# D&H Shark makes it's first run.



## Jerry Barnes (Jan 2, 2008)

First run of my D&H Shark that I made. It is pulling some wood passenger cars I got at a restaurant auction. I put metal wheels on them and the D&H lettering. Shark is from a kit Rob Fern, in the UK, made. It uses Aristo FA trucks, I made the frame. Painted with Krylon. Stan did the locomotive lettering, I did the passenger cars on a color laser printer. More details are in the Modeling Form.








It's a long train, each car is 30" long.








All the D&H cars have numbers/names from the D&H roster.








I installed a blinking red LED, the drumhead came from eBay.


----------



## Ron Senek (Jan 2, 2008)

Looks great Jerry now you need B unit and another A unit. It's track powered right. Ron


----------



## Jerry Barnes (Jan 2, 2008)

Thanks Ron. Track power it is, pickups on one axle on each car also, runs smooooth. Not sure if Rob plans to do a B unit or not. One A was pricey enough!


----------



## dieseldude (Apr 21, 2009)

Nice looking shark!!! 


-Kevin.


----------



## noelw (Jan 2, 2008)

I seen this on the other link. Very nice work and the paint job.
Looks great in the videeo...


----------



## FHER_operator (Sep 7, 2012)

Wow, that looks excellent!
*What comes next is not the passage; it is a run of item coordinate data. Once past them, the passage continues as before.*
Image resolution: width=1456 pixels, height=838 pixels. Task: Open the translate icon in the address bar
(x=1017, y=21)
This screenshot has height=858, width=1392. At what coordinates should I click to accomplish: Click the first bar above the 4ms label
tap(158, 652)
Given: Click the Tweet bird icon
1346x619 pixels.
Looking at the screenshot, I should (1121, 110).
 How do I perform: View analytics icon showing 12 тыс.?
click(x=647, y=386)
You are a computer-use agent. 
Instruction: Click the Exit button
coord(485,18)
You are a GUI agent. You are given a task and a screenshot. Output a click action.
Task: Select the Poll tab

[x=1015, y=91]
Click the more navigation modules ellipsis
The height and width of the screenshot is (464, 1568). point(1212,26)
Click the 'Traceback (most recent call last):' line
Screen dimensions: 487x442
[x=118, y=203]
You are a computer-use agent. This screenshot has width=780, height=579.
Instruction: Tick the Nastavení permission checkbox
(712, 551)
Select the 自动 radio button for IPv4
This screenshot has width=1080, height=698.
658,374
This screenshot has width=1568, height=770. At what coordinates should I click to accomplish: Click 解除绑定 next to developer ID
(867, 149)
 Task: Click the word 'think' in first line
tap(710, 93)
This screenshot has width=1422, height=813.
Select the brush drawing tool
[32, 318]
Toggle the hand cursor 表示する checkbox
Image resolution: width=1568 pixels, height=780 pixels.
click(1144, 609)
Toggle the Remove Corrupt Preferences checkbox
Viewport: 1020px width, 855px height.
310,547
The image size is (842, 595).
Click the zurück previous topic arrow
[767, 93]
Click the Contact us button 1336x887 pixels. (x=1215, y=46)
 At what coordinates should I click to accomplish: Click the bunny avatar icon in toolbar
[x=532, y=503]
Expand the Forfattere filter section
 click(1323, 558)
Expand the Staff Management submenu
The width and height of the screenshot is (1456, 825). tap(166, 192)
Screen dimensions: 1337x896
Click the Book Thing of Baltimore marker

You very nice work.


-Steven


----------



## vsmith (Jan 2, 2008)

Dang that came out nice!


----------



## Greg Elmassian (Jan 3, 2008)

Jerry, is that the layout at your new place? 

Looking good! 

Greg


----------



## San Juan (Jan 3, 2008)

What an impressive trainset. Looks great. I really like the added touch with the drumhead.


----------



## Ray Dunakin (Jan 6, 2008)

Beautiful!


----------



## aceinspp (Jan 2, 2008)

Looking good Jerry. Later RJD


----------



## Bob Pero (Jan 13, 2008)

Beautiful. You have done one heck of a job on the loco.


----------